Second-Order Consistencies

Second-Order Consistencies

In this paper, we propose a comprehensive study of second-order consistencies (i.e., consistencies identifying inconsistent pairs of values) for constraint satisfaction. We build a full picture of the relationships existing between four basic second-order consistencies, namely path consistency (PC), 3-consistency (3C), dual consistency (DC) and 2-singleton arc consistency (2SAC), as well as their conservative and strong variants. Interestingly, dual consistency is an original property that can be established by using the outcome of the enforcement of generalized arc consistency (GAC), which makes it rather easy to obtain since constraint solvers typically maintain GAC during search. On binary constraint networks, DC is equivalent to PC, but its restriction to existing constraints, called conservative dual consistency (CDC), is strictly stronger than traditional conservative consistencies derived from path consistency, namely partial path consistency (PPC) and conservative path consistency (CPC). After introducing a general algorithm to enforce strong (C)DC, we present the results of an experimentation over a wide range of benchmarks that demonstrate the interest of (conservative) dual consistency. In particular, we show that enforcing (C)DC before search clearly improves the performance of MAC (the algorithm that maintains GAC during search) on several binary and non-binary structured problems.


💡 Research Summary

This paper presents a comprehensive study of second‑order consistencies—properties that identify inconsistent pairs of values—in constraint satisfaction problems (CSPs). The authors focus on four fundamental second‑order consistencies: Path Consistency (PC), 3‑Consistency (3C), Dual Consistency (DC), and 2‑Singleton Arc Consistency (2SAC). They systematically explore the relationships among these consistencies, including their conservative and strong variants, and provide a clear hierarchy of inclusion and equivalence relations.

A key theoretical contribution is the demonstration that, on binary constraint networks, DC is equivalent to PC. Moreover, the authors introduce Conservative Dual Consistency (CDC), a restriction of DC to existing constraints, and prove that CDC is strictly stronger than traditional conservative path‑based consistencies such as Partial Path Consistency (PPC) and Conservative Path Consistency (CPC). This means CDC can detect inconsistent value pairs that PPC and CPC miss, offering a more powerful preprocessing tool.

The paper also proposes a general algorithm for enforcing strong (conservative) DC. The algorithm leverages the fact that most modern CSP solvers already maintain Generalized Arc Consistency (GAC) during search; DC can be derived from the GAC state with relatively low overhead. Consequently, the enforcement of strong DC or CDC can be seamlessly integrated into existing solvers without substantial redesign.

Experimental evaluation is conducted on a wide range of benchmark problems, both binary (graph coloring, Sudoku, scheduling) and non‑binary (global constraints, combinatorial design). For each instance, the authors compare the performance of MAC (Maintaining Arc Consistency) with and without a preprocessing step that enforces CDC. The results show a consistent reduction in search tree size and overall runtime when CDC is applied. The performance gains are especially pronounced on dense networks and instances with large domain sizes, where the additional pruning power of CDC eliminates many dead‑end branches early in the search.

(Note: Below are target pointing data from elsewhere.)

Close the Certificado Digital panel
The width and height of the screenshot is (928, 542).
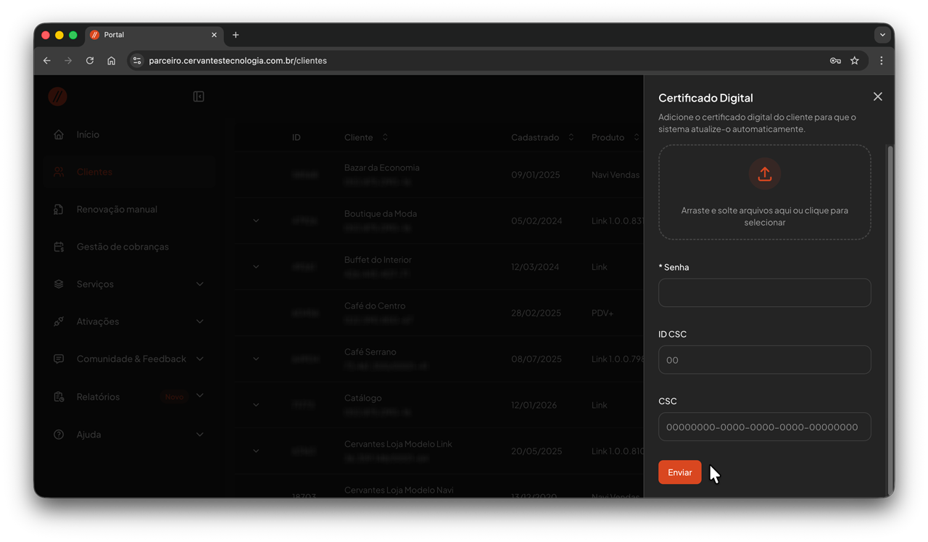tap(877, 97)
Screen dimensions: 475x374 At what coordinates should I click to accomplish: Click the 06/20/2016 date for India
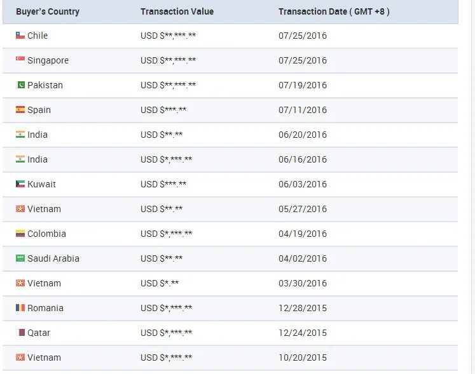coord(303,135)
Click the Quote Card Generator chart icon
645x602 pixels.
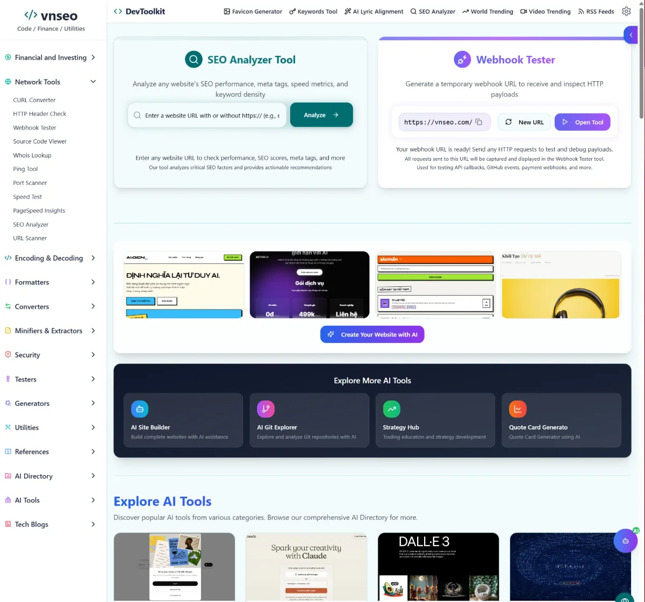coord(518,409)
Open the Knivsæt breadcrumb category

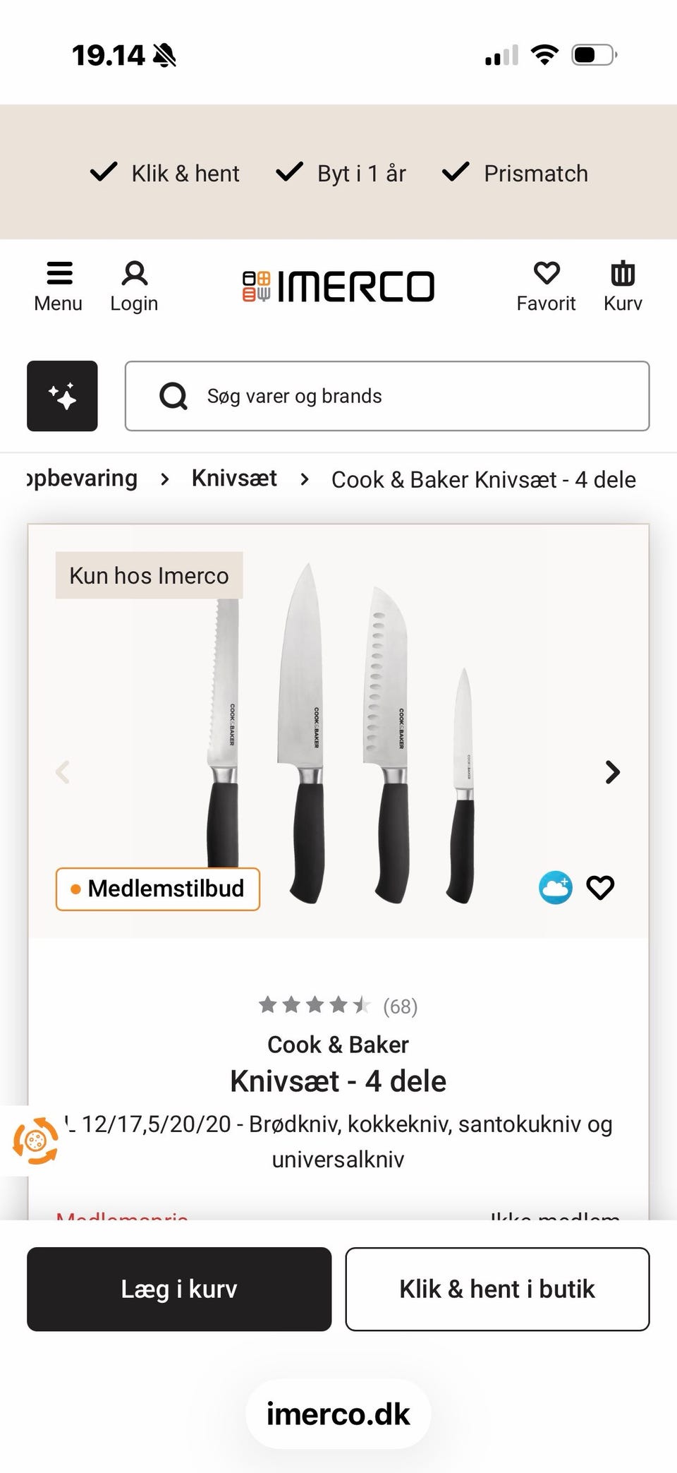234,479
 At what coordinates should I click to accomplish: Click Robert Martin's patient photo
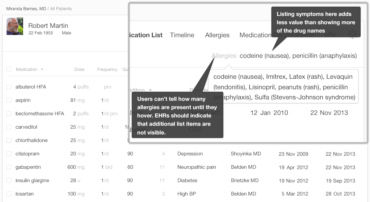[15, 26]
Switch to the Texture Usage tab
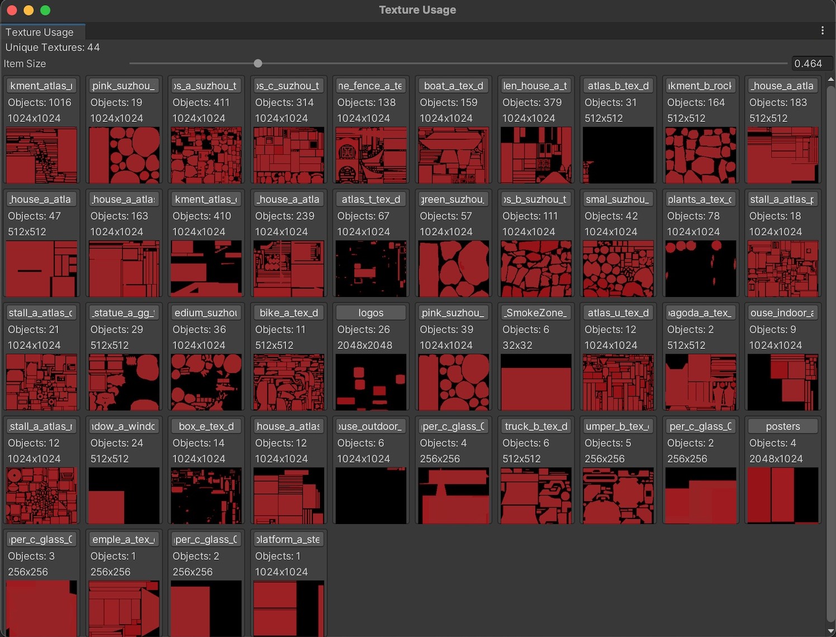 tap(40, 32)
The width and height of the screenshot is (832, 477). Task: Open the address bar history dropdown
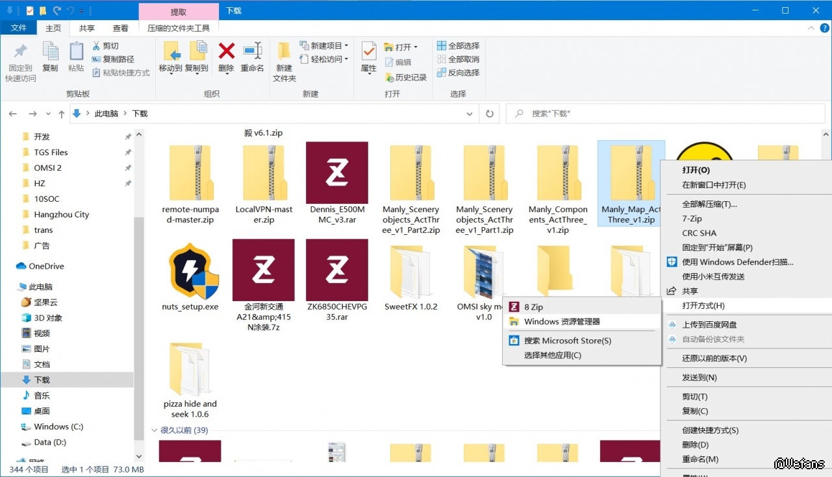pos(470,114)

The authors conclude that second‑order consistencies, particularly dual consistency and its conservative variant, provide a valuable middle ground between lightweight local consistencies (like GAC) and more expensive higher‑order consistencies. By exploiting the already‑available GAC information, DC and CDC achieve strong pruning with modest computational cost. The paper suggests several avenues for future work, including dynamic re‑enforcement of DC during search, hybrid schemes that combine DC with other high‑order consistencies, and extensions to distributed CSP settings. Overall, the study establishes dual consistency as a practical and theoretically sound tool for enhancing CSP solving efficiency.